PASSAGE TO READ

++++

As the Federal Reserve gears up for quantitative easing part two, a slow hidden bailout is occurring in the commercial real estate market. Commercial real estate is a giant industry making up over $3 trillion in outstanding loans in the U.S. Yet not much is being said about this in the press. Why? Because in a way, commercial real estate (CRE) is being funneled through various channels to bailout horrible banking loans but the process is convoluted on purpose. We already have examples of the Federal Reserve owning a shopping mall out in Oklahoma for example. The Fed has purchased incredible amounts of debt including CRE debt. Much of the focus has been on the Fed monetizing residential real estate debt and this is true. After all, they did buy over $1.25 trillion in residential mortgage backed securities.

++++

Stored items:
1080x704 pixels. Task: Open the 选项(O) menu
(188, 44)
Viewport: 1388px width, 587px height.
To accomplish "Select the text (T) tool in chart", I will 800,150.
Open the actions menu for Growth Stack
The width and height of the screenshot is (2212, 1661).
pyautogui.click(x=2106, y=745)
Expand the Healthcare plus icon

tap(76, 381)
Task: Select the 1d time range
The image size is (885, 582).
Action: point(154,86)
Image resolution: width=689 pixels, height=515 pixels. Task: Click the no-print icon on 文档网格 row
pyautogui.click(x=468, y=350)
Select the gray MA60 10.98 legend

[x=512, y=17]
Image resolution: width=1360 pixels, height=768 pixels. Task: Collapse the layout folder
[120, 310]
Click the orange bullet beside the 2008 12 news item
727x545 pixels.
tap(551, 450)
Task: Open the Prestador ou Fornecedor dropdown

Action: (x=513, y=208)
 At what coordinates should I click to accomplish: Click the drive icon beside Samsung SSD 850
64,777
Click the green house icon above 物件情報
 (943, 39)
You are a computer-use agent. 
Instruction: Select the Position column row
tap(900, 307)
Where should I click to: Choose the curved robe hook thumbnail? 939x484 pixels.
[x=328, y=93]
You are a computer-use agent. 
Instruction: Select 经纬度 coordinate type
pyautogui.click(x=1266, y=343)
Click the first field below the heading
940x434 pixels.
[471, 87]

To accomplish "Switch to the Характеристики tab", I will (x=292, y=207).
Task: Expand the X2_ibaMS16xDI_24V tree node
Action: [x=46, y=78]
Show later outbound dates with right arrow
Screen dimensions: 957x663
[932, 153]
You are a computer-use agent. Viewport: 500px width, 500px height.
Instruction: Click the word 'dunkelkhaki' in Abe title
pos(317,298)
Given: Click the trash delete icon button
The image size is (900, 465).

++++

REQUIREMENT
Give the passage about the hidden commercial real estate bailout again in full, word for word. The records play no part in what comes next.

EXERCISE SOLUTION
As the Federal Reserve gears up for quantitative easing part two, a slow hidden bailout is occurring in the commercial real estate market. Commercial real estate is a giant industry making up over $3 trillion in outstanding loans in the U.S. Yet not much is being said about this in the press. Why? Because in a way, commercial real estate (CRE) is being funneled through various channels to bailout horrible banking loans but the process is convoluted on purpose. We already have examples of the Federal Reserve owning a shopping mall out in Oklahoma for example. The Fed has purchased incredible amounts of debt including CRE debt. Much of the focus has been on the Fed monetizing residential real estate debt and this is true. After all, they did buy over $1.25 trillion in residential mortgage backed securities.